● The problem
Look through the material below for "agent". Copy every line that contains it.

● Provided records
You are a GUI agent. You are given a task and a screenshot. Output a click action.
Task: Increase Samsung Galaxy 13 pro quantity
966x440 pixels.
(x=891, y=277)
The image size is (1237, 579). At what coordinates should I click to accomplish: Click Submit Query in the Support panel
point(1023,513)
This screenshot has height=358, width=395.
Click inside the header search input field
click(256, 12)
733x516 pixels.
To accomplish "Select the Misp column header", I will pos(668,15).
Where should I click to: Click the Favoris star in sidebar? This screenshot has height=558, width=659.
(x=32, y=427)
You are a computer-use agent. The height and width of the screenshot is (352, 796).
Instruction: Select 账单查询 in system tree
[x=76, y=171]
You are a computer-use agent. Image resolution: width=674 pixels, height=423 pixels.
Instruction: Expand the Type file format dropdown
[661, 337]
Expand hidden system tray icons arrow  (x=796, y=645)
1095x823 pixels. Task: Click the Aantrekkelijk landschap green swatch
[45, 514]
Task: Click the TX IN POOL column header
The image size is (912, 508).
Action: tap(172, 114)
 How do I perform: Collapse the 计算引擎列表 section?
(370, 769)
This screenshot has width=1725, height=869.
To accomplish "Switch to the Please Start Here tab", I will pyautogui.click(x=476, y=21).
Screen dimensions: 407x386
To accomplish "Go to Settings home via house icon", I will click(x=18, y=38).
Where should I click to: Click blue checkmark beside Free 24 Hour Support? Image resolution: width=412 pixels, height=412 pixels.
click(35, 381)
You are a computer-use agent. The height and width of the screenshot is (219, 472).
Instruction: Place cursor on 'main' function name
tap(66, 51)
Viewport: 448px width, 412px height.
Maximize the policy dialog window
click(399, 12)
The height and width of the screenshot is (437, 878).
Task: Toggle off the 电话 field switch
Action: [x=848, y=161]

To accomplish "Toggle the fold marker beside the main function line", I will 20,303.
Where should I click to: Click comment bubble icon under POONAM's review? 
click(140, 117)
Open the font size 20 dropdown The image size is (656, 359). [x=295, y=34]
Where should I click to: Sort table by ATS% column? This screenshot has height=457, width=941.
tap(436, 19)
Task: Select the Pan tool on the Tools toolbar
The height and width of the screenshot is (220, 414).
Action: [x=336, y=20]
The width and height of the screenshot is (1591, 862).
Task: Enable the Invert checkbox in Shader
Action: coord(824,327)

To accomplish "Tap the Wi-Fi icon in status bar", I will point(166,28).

● Response
You are a GUI agent. You are given a task and a screenshot. Output a click action.
You are a computer-use agent. The height and width of the screenshot is (352, 796).
You are a computer-use agent. Image resolution: width=674 pixels, height=423 pixels.
You are a computer-use agent. The height and width of the screenshot is (219, 472).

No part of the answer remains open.